Spain begins Gathering Bank Accounts and Names of Crypto Users
The tax authorities of Spain have sent out requests asking for the info on users of cryptocurrencies in the country. Specifically, they are looking for names and bank accounts of cryptocurrency users in Spain. The requests are related to the investors in the crypto space and more than 60 companies received them. The news first broke in the Spanish local media after which it was propagated through the international circles.
Right now, it is known that more than a dozen crypto exchanges, 16 banks and over 40 businesses that accept payments in the form of cryptocurrencies. Some of the companies that are on this list are also operators of crypto ATMs that are present in Spain.
The move is already impacting the markets in a negative way and no one is surprised by this. After all, it comes after many other nations started or announced their own investigation into the cryptocurrencies and their regulation. The voices asking for this got especially loud in 2018 Q1 when the crypto markets combined market cap reached over $800 billion.

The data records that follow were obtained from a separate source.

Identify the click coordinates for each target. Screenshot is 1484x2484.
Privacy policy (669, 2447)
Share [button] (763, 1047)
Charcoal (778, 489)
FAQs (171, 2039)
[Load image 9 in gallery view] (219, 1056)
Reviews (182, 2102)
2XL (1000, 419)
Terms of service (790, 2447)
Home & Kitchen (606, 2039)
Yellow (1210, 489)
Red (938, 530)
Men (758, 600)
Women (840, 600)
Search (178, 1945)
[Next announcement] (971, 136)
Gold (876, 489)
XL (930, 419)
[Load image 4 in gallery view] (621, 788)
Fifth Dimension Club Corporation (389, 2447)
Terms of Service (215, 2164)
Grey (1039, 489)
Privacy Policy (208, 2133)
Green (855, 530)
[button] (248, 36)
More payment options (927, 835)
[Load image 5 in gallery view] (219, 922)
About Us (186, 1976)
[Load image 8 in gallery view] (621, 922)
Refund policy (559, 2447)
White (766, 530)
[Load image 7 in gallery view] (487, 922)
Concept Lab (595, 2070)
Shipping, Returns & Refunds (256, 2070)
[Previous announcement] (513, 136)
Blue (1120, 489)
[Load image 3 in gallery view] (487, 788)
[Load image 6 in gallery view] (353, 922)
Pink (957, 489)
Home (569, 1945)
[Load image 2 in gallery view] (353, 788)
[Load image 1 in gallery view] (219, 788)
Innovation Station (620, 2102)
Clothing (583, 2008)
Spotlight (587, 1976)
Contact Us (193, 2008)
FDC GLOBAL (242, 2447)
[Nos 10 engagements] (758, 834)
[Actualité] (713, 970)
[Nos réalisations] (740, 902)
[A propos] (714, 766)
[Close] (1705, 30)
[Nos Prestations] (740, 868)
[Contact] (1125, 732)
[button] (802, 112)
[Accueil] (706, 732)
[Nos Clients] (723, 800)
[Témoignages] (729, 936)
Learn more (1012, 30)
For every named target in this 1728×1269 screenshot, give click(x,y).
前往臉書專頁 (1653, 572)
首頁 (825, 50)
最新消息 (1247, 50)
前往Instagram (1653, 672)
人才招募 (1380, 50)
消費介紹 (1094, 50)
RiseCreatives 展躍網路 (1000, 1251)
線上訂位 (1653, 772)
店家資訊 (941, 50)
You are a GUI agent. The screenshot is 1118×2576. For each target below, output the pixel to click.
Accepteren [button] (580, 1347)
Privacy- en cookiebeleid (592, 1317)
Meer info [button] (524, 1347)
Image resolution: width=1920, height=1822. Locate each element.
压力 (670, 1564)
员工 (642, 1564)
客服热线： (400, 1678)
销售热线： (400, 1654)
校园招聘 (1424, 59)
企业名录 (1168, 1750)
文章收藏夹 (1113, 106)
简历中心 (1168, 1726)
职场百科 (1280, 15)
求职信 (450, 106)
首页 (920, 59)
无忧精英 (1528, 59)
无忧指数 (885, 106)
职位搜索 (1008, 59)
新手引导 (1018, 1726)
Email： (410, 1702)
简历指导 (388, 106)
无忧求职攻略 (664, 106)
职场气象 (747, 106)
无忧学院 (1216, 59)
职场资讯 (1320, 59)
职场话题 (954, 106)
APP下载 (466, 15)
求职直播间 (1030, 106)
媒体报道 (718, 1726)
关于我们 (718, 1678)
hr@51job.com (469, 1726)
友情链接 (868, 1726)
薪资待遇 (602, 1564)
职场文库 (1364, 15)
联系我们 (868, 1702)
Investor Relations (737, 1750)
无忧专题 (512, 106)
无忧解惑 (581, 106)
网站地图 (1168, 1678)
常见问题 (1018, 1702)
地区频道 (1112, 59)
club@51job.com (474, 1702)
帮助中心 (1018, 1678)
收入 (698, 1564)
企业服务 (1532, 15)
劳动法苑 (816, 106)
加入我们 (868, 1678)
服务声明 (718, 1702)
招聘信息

The sources in the government had additional info on the data requests. According to them, the Spanish tax agency move is likely a prelude to a more formal investigation as well as monitoring. Right now, the agency is already in the process of analyzing the pathways of the domestic use of cryptocurrencies.
The potential problems in Spain for cryptocurrency investors are heightened because the finance ministry already took a negative stance towards the entire domain. This was presented to the public when the government provided its official bulletin in March 2018 on the issue of the crypto market. In the bulletin, cryptocurrencies were directly linked to organized crime. This talking point is nothing new, even though the concept was mainly disproven by actual evidence of criminal activity which still predominantly prefers fiat currencies.
However, in the case of the Spanish government, the connection was made not just to the particular cryptocurrencies, but the underlying technology of blockchain as well. The Madrid authorities are now asking for stricter regulation and oversight, but it can be safe to assume that some form of crackdown will commence along with the previous two.